東出昌大、根津甚八からの手紙に涙「映画に心血注ぐ」と誓う
石井隆監督のバイオレンス映画『GONIN』(95)から19年、ファン待望の続編『GONIN サーガ』の初日舞台挨拶が、9月26日にTOHOシネマズ新宿で開催。東出昌大、桐谷健太、土屋アンナ、柄本佑、安藤政信、福島リラ、竹中直人、石井隆監督が登壇した。サプライズで送られた根津甚八からの手紙を代読した東出は、涙で声を詰まらせた。
2010年に引退した根津甚八だが、石井監督からの熱烈オファーを受け、『GONIN』の氷頭要役で一度限りの復帰を果たした。手紙には、石井監督やキャスト陣への感謝の思いや、東出たち若手俳優にタスキを渡せたことの喜び、役者という職業への情熱が綴られていた。代読を終えた後、東出はしばし涙をこらえて沈黙した後、こう語った。
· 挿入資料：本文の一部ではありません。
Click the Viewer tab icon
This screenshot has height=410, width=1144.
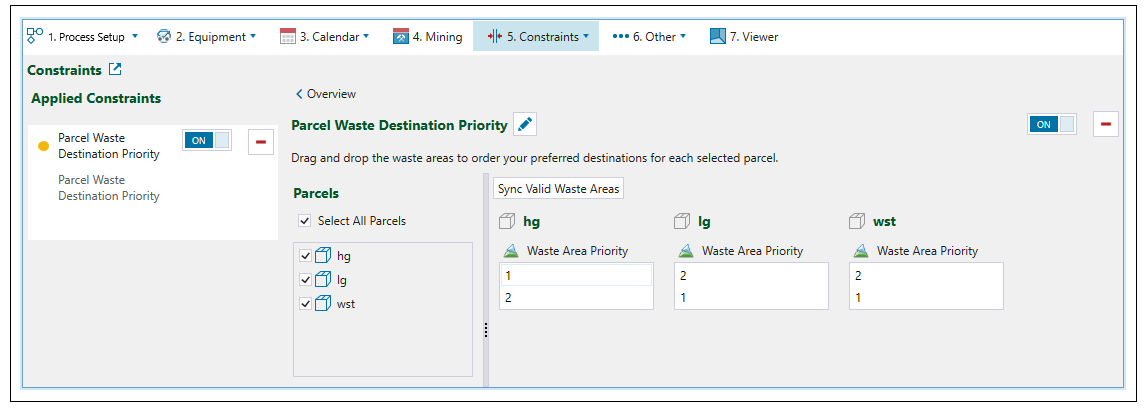[717, 37]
「映画は心血を注いで作っています。僕は根津甚八さんが大好きだし、映画のなかの根津さんは考えられないほど魅力的です。今後の僕らは心血を注いで映画を撮り続けるので、みなさんも邦画を観続けて欲しい。本当に根津甚八さん、ありがとうございました」。
桐谷も「共演させていただき、根津さんの役者魂に触れました。お芝居は現実を超える瞬間がある。僕は、本当に素晴らしい世界にいるんだなと、うれしく思いました」と感無量だ。
『GONIN』の2作で共演した竹中は「根津さんには全然かなわない。色気があって、素敵で。その根津さんとまた同じ作品に出演できたことをうれしく思います。あの状態で、根津さんがスクリーンに反射したことが素晴らしい。尊敬すべき俳優さん」とコメント。
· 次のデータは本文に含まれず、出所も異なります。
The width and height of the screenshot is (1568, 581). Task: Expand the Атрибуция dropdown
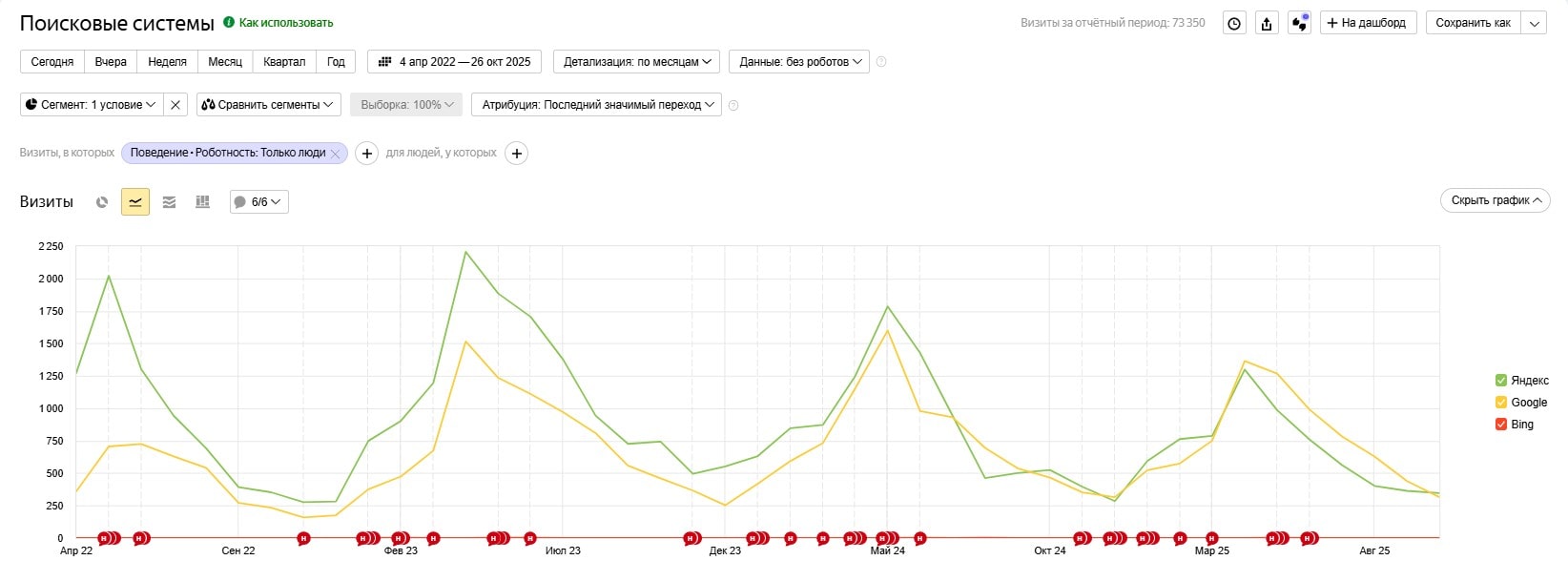point(597,105)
石井監督は、根津甚八にオファーしたのは『GONIN』公開の10年後くらいだったと話し「なかなか成立しなくて。そしたら根津さんはどんどんお体を悪くされて。でも、今回、僕は約束を果たせた。根津さんも僕や映画ファンに対して約束を果たしてくれた。約束を守ってくれてありがとうという感謝の気持ちです」と言葉をかみしめた。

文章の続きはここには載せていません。